▸ What is needed
Please copy exactly the lines from the one containing "Task: Click the 取消 cancel button" to the end of the entries, both included, and nothing else. Omit every picture.

[Provided data — start]

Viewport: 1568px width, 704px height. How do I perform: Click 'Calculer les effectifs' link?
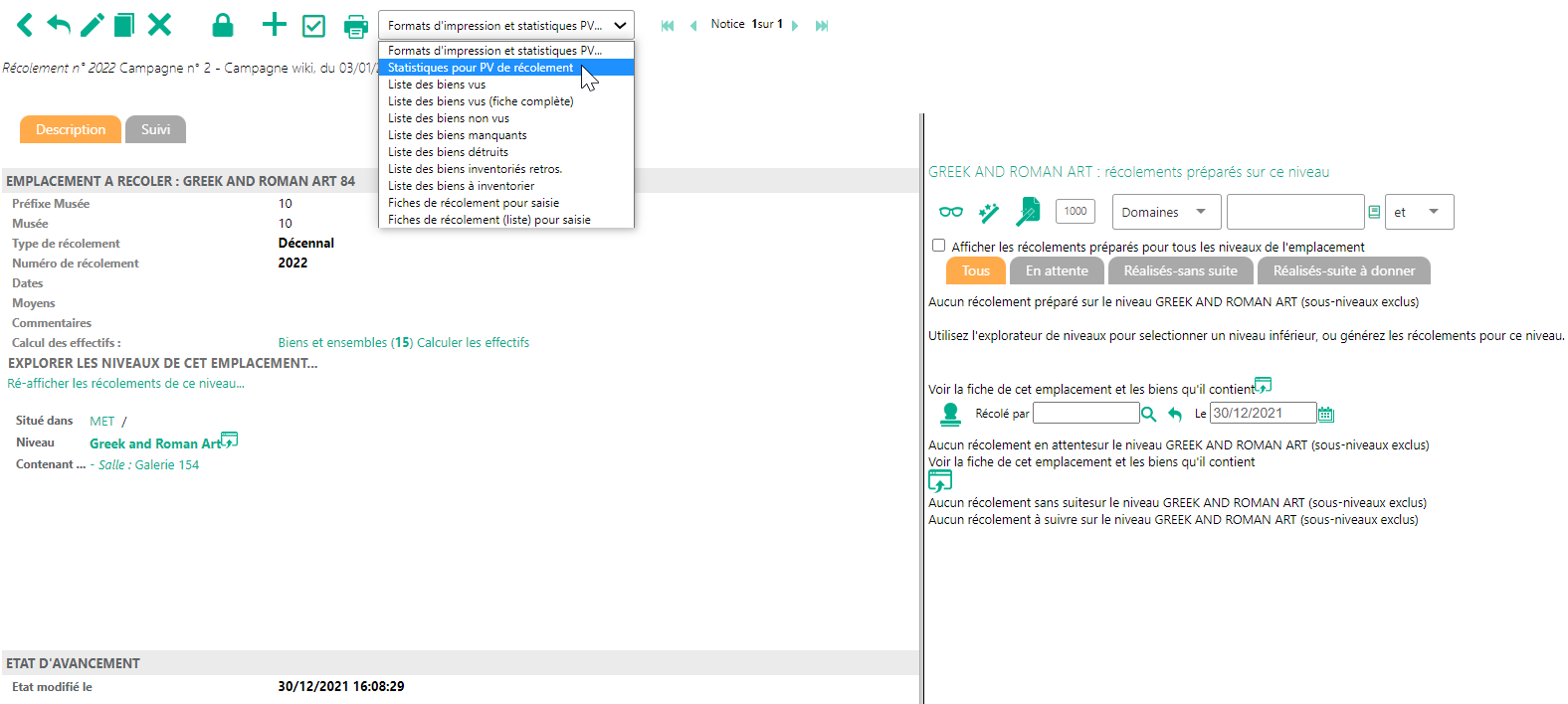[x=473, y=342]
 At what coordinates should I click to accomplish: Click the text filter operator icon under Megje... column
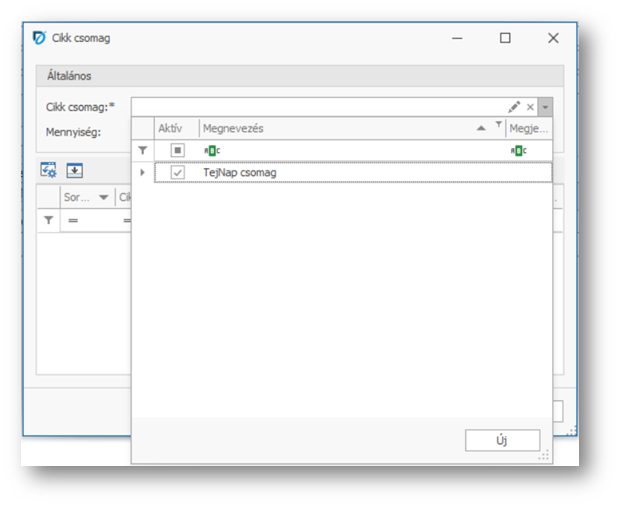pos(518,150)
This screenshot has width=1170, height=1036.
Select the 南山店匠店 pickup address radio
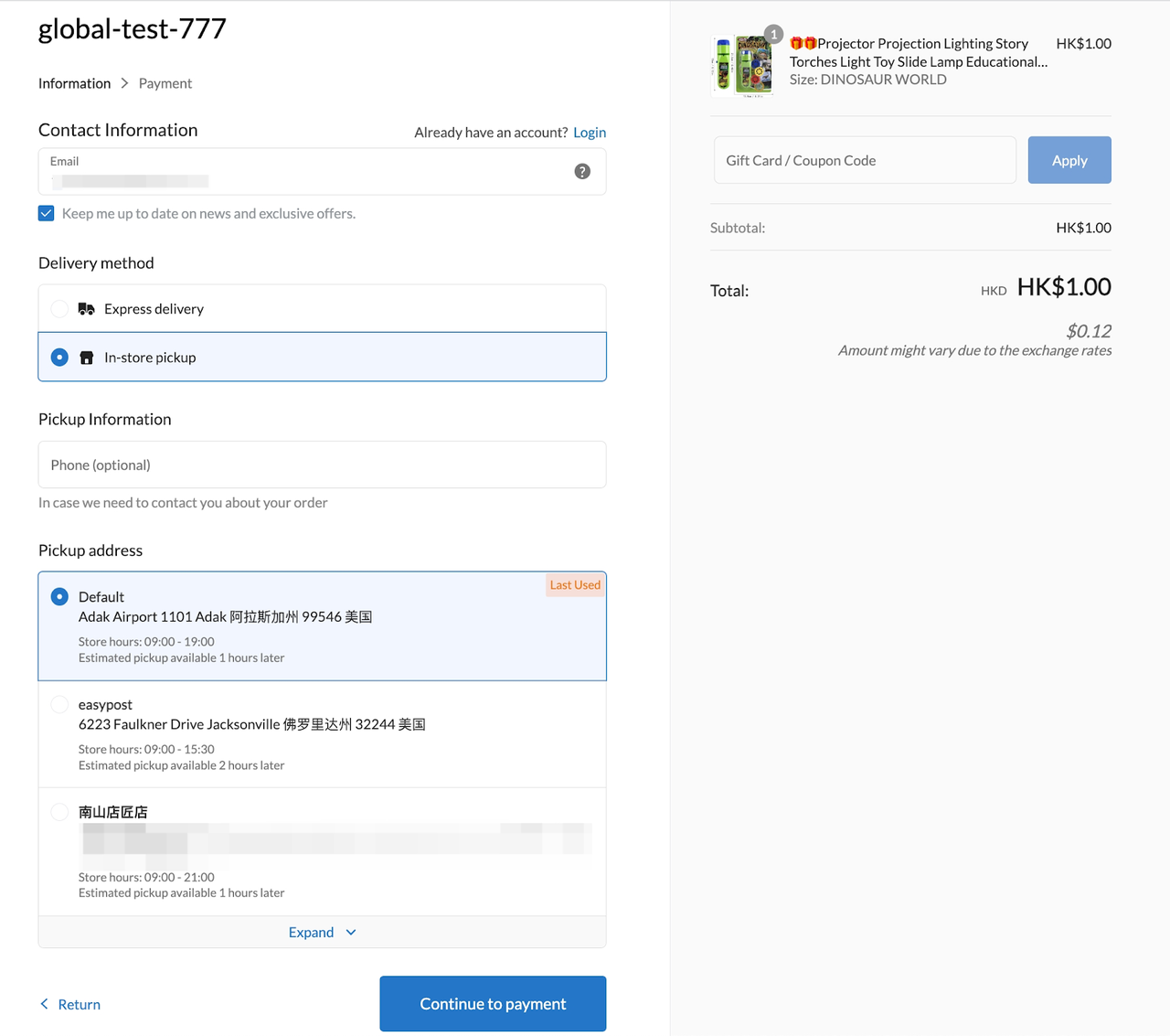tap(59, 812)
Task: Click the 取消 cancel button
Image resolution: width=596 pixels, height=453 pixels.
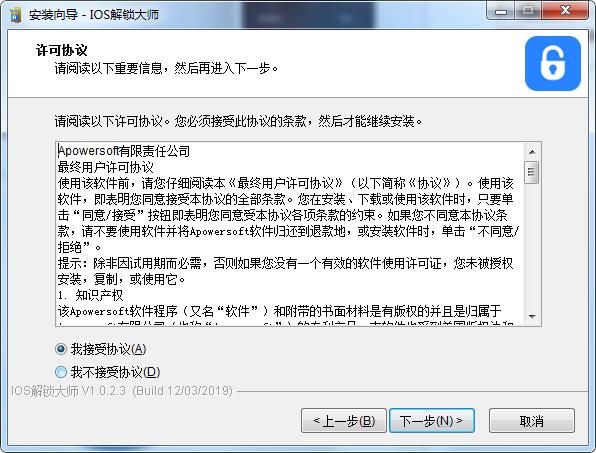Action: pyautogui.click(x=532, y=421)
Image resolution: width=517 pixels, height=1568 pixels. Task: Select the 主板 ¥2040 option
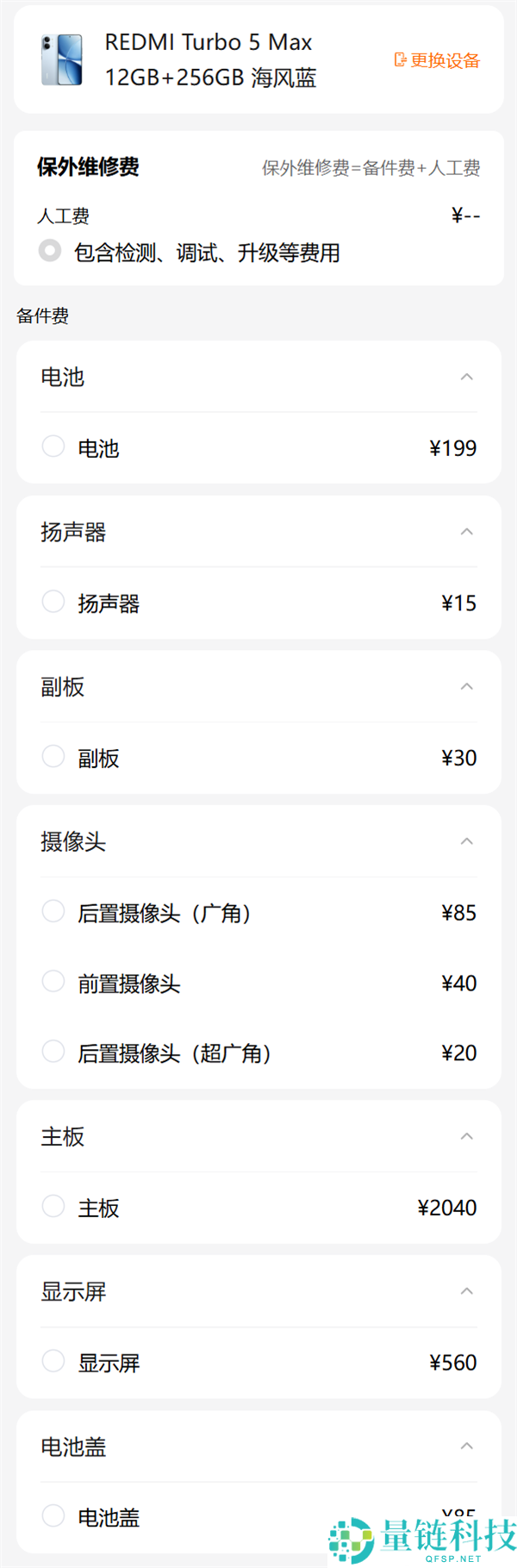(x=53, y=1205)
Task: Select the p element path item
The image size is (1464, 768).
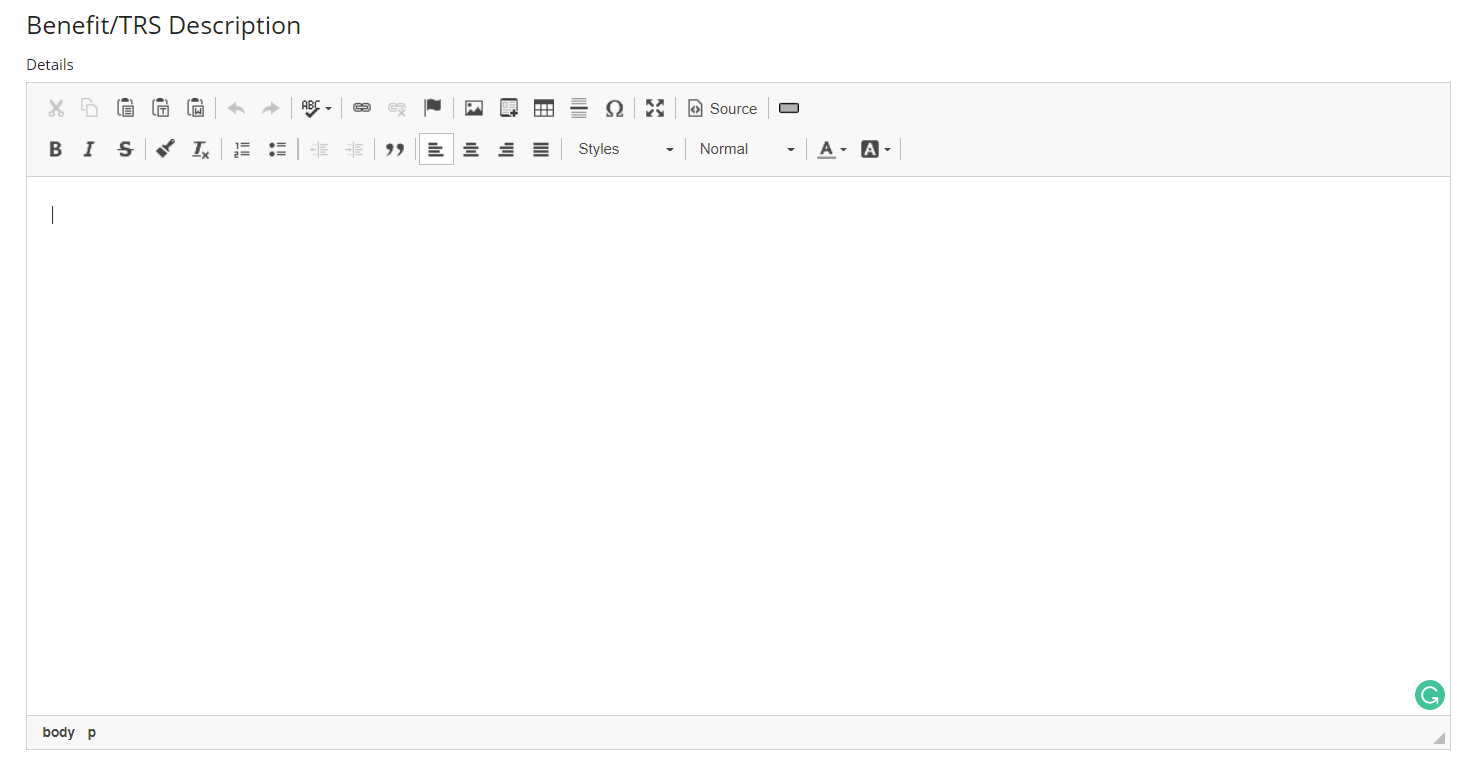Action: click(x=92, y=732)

[Provided data — finish]

▸ Reply to the exercise
Task: Click the 取消 cancel button
Image resolution: width=596 pixels, height=453 pixels.
Action: pyautogui.click(x=532, y=421)
Image resolution: width=517 pixels, height=1568 pixels. Task: Select the 主板 ¥2040 option
(x=53, y=1205)
Task: Select the p element path item
The image size is (1464, 768).
Action: click(x=92, y=732)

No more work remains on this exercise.